Spontaneous Ryanodine-Receptor-Dependent Ca2+-Activated K+ Currents and Hyperpolarizations in Rat Medial Preoptic Neurons

Klement G, Druzin M, Haage D, Malinina E, Arhem P, Johansson S. Spontaneous ryanodine-receptor-dependent Ca2+-activated K+ currents and hyperpolarizations in rat medial preoptic neurons. J Neurophysiol 103: 2900-2911, 2010. First published March 24, 2010; doi: 10.1152/jn.00566.2009. The aim of the present study was to clarify the identity of slow spontaneous currents, the underlying mechanism and possible role for impulse generation in neurons of the rat medial preoptic nucleus (MPN). Acutely dissociated neurons were studied with the perforated patch-clamp technique. Spontaneous outward currents, at a frequency of similar to 0.5 Hz and with a decay time constant of similar to 200 ms, were frequently detected in neurons when voltage-clamped between approximately -70 and -30 mV. The dependence on extracellular K+ concentration was consistent with K+ as the main charge carrier.

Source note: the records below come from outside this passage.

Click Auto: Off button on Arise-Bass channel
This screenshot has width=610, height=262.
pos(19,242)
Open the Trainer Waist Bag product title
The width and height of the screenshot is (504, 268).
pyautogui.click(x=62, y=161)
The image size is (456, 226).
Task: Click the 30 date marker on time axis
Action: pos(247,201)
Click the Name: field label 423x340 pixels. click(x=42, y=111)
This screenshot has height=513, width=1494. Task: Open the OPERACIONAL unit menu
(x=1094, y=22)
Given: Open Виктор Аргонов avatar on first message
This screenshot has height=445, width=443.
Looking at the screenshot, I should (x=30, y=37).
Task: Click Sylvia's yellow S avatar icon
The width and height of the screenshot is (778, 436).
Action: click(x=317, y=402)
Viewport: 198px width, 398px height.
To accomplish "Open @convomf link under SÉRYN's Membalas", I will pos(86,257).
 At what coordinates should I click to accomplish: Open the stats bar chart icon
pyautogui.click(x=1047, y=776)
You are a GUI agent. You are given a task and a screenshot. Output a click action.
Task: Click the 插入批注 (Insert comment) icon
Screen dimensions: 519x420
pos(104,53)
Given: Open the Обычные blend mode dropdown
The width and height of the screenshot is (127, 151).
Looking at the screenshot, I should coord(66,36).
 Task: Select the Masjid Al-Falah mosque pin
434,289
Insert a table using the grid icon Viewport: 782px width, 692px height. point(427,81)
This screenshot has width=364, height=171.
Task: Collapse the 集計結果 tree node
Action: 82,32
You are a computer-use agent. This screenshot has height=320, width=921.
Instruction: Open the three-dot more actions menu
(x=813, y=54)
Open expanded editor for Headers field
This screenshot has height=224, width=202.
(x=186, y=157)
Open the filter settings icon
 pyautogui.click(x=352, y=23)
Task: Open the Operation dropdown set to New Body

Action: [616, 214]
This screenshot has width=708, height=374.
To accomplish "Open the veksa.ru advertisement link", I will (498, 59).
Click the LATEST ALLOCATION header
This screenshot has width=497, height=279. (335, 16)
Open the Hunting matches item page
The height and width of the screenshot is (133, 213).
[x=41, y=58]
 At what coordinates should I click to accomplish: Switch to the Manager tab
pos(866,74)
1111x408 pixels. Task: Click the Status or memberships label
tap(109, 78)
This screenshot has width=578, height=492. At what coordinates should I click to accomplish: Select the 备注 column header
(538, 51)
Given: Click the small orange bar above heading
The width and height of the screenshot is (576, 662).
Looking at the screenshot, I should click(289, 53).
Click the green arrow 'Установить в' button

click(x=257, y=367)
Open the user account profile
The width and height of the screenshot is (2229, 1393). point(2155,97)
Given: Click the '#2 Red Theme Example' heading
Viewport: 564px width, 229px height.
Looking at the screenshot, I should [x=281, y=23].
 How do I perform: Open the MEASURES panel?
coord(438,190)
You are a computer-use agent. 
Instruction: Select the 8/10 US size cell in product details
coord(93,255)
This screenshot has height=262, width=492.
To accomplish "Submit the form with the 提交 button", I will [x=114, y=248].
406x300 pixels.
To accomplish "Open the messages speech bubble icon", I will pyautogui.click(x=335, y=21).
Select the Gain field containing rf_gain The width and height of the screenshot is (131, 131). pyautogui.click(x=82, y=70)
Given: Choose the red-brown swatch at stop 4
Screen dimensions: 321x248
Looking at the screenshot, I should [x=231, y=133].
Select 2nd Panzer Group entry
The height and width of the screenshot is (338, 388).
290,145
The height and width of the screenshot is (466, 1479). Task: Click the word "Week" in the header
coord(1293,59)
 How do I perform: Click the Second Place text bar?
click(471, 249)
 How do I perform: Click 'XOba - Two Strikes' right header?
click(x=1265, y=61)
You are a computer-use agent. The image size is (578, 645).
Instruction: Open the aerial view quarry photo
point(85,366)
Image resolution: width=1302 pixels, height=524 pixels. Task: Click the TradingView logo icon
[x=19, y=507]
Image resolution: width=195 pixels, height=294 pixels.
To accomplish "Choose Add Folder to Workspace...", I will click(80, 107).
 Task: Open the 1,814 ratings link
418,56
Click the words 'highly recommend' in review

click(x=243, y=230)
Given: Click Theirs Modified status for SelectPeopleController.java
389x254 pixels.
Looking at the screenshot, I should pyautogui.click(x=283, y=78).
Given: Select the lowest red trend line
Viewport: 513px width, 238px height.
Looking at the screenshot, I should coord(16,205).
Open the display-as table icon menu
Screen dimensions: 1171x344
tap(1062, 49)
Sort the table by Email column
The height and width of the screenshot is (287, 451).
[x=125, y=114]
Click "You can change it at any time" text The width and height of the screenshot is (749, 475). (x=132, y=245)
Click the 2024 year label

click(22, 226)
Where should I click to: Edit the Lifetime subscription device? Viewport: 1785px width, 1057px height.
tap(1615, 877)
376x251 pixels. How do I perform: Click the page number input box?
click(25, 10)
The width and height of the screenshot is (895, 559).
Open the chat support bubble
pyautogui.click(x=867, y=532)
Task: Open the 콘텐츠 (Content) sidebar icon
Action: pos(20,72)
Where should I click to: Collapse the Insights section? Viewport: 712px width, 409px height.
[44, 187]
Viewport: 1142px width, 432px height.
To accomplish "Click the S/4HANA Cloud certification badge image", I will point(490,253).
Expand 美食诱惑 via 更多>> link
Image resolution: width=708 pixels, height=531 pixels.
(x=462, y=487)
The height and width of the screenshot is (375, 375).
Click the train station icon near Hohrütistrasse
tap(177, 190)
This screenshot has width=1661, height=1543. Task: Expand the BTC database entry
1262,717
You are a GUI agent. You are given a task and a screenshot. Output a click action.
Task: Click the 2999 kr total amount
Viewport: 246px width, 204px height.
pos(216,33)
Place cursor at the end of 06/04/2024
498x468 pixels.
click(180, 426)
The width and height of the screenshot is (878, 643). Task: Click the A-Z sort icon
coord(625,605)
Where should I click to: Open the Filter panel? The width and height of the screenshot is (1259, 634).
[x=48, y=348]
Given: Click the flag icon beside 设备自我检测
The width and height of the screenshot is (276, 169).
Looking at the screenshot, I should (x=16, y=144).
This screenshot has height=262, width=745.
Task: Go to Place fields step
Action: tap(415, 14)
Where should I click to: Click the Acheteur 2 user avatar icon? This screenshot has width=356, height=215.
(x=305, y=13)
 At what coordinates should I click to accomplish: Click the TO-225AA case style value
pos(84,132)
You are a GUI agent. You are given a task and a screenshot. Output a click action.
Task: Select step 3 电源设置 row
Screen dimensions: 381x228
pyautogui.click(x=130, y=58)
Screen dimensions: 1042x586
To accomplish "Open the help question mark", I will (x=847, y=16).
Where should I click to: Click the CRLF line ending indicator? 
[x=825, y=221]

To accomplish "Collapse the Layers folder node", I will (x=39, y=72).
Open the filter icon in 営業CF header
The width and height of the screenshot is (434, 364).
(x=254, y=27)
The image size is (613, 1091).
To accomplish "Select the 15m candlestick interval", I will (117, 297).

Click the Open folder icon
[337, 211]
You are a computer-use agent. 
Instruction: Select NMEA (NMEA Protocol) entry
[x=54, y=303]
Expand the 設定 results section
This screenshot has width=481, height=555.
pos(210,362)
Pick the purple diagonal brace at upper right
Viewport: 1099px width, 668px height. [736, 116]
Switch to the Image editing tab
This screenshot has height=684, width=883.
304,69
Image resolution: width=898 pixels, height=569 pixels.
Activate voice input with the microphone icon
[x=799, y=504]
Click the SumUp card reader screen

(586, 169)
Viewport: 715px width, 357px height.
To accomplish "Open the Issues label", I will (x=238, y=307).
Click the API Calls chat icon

We concluded that the main characteristics were similar to those of spontaneous miniature outward currents (SMOCs), previously reported mainly for muscle fibers and peripheral nerve. From the dependence on voltage and from a pharmacological analysis, we concluded that the currents were carried through small-conductance Ca2+-activated (SK) channels, of the SK3 subtype. From experiments with ryanodine, xestospongin C, and caffeine, we concluded that the spontaneous currents were triggered by Ca2+ release from intracellular stores via ryanodine receptor channels. An apparent voltage dependence was explained by masking of the spontaneous currents as a consequence of steady SK-channel activation at membrane potentials > -30 mV. Under current-clamp conditions, corresponding transient hyperpolarizations occasionally exceeded 10 mV in amplitude and reduced the frequency of spontaneous impulses. In conclusion, MPN neurons display spontaneous hyperpolarizations triggered by Ca2+ release via ryanodine receptors and SK3-channel activation. Thus such events may affect impulse firing of MPN neurons.